We are drowning in data while starving for meaning, yet clinicians are still left to carry the risk of errors, delays, and poor outcomes. If information is the lifeblood of modern healthcare, then context is the pulse — and when that pulse is weak, patient safety, clinician wellbeing, and system performance all feel it.
Today, we are incredibly data-rich, but we remain insight-poor.
And when that pulse is weak, clinicians are left to do the impossible: Make safe decisions without enough meaning, at speed and under pressure.
When Critical Moments Meet Broken Information
During my keynote, I shared a personal story about my lovely son, because sometimes the fastest way to expose a systems problem is to stop talking in abstractions and show the human cost. In that life-or-death moment, the critical data did exist. It was just scattered across multiple systems, buried in documents, and severed from the clinical context needed to make sense of it quickly. That is the part that should make all of us deeply uncomfortable.
This wasn't a failure of clinicians or a lack of care — it was a failure in how information is managed. The real tragedy is that meaning was missing at the moment it mattered most.

When Cognitive Load Becomes Clinical Risk
This story is not a one-off; it happens every day. Modern healthcare is asking highly trained people to compensate for broken information flows with their own judgment alone.
Working memory can hold only around three to five items at a time. How can we expect clinicians to reconstruct fragmented narratives while jumping across dozens of systems and disconnected screens in a single shift? That is not resilience.
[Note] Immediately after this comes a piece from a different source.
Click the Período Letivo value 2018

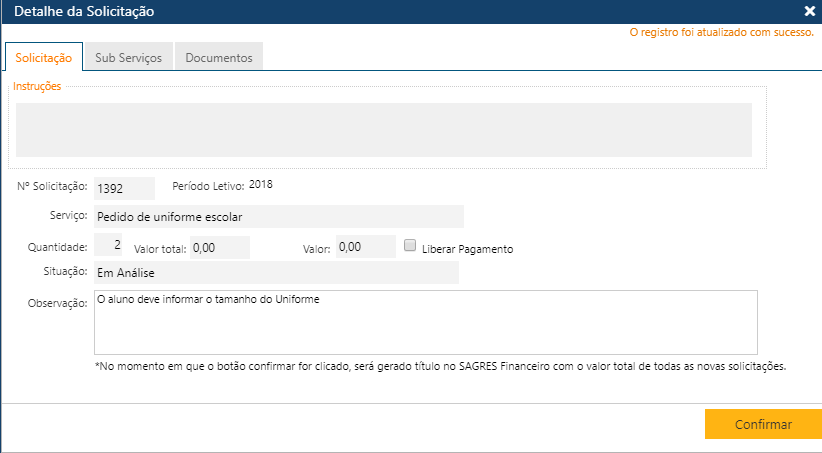(x=260, y=185)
That is a system quietly setting fire to human attention and calling it workflow.
Instead of reducing this burden, the industry has historically responded by adding more systems and alerts. In effect, system design failures are being outsourced to human memory.
Clinicians are left to constantly decide: Where is the latest result? Which system is correct? What can I trust? What am I missing? Every moment spent answering these questions is attention taken away from the patient.
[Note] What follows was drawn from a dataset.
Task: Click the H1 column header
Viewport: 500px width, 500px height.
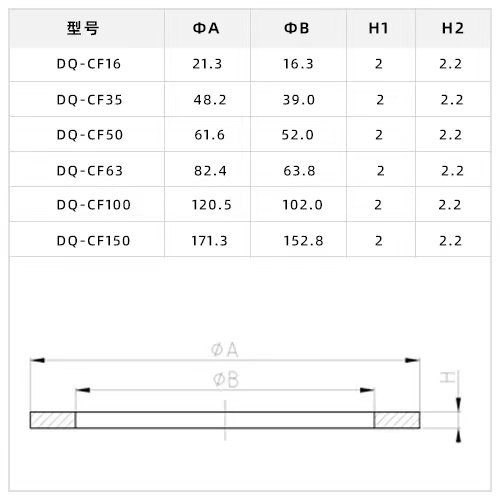Action: click(378, 28)
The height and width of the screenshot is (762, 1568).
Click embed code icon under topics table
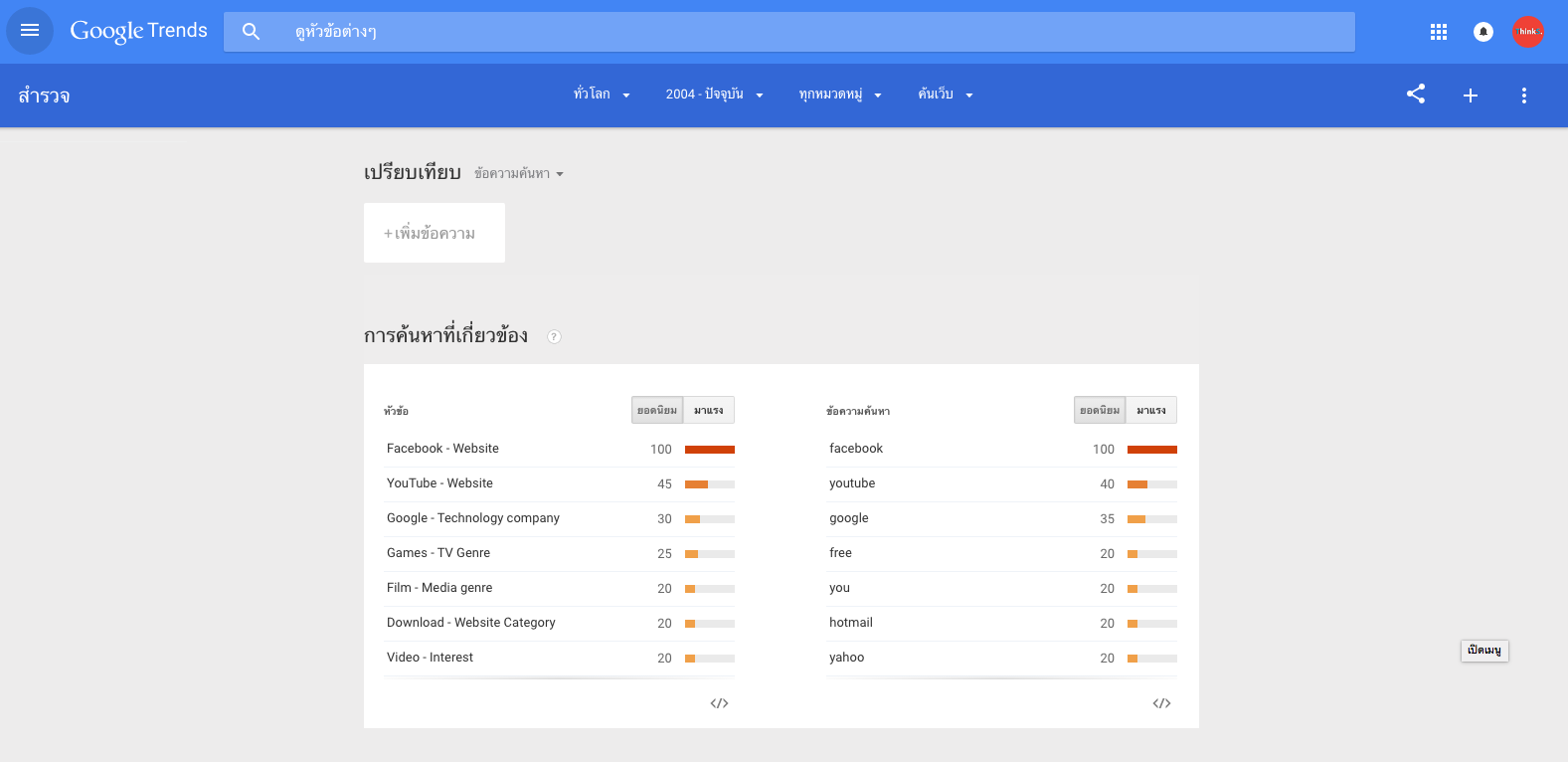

The Missing Link Between Control and Care
For years, information management in healthcare has been dominated by control: access rules, retention schedules, and compliance frameworks. These things absolutely matter in a regulated environment, but control without context creates friction.
On its own, control does little to support confident, timely decisions. Without shared context, information loses its coherence as it moves across systems, teams, and touchpoints. What remains may be accurate but not actionable, leaving clinicians to navigate ambiguity rather than deliver care with clarity and speed.
It is time to move beyond ad-hoc policies and siloed systems toward a unified command centre for data protection. The focus must shift to context — ensuring the right information is available in the right place, at the right time, with a clear understanding of why it matters. Achieving this is not just an IT priority; it is a clinical safety imperative
Three Fundamental Shifts for Safer Care
Information context enables healthcare professionals to use their cognitive bandwidth effectively — and when that bandwidth is used well, patient safety improves. To embed this at scale, leaders must focus on three fundamental shifts:
1. From Storage to Decisions
Information should no longer be treated as an asset to archive and retrieve, but as a capability to activate. This means designing systems that surface relevance, prioritise what matters, and guide next steps — reducing the gap between information availability and effective action. The emphasis shifts from accumulation to utility: ensuring information contributes directly to outcomes, not just record-keeping.
2. From Systems to People
Shift from designing around systems, platforms, and data structures to designing around the people who use them. Information should follow the clinician, align with their workflow, and reflect how care is actually delivered, reducing friction and eliminating the need to navigate across disconnected tools.
3. From Control to Confidence
Evolve compliance from a model of restriction and oversight to one that builds trust and clarity. Beyond enforcing rules, information governance should ensure that what clinicians see is reliable, current, and meaningful — so they can act with confidence, not hesitation.
When Context Drives Care
The future of healthcare will not be defined by how much data we collect, but by how safely, intelligently, and humanely frontline staff are able to use it. Context is not a feature. It is not an added layer or a finishing touch mistaken for transformation. It is the pulse of the system. And when it is handled well, we do not just build better systems — we enable safer care.
If you are leading this work, start here today:
- Choose one workflow where staff are repeatedly forced to search across systems for critical information.
- Identify the exact moment where meaning gets lost.
- Fix that point first so context travels with the information, instead of relying on clinicians to reconstruct it under pressure.
- Do this once, properly, and you will learn more than any strategy workshop will teach you.
If this resonates, consider where information friction is still showing up in your organisation — where clinicians are navigating systems instead of focusing on care. The opportunity is not to solve everything at once, but to fix one point where context breaks down, and build from there. This is where meaningful change begins.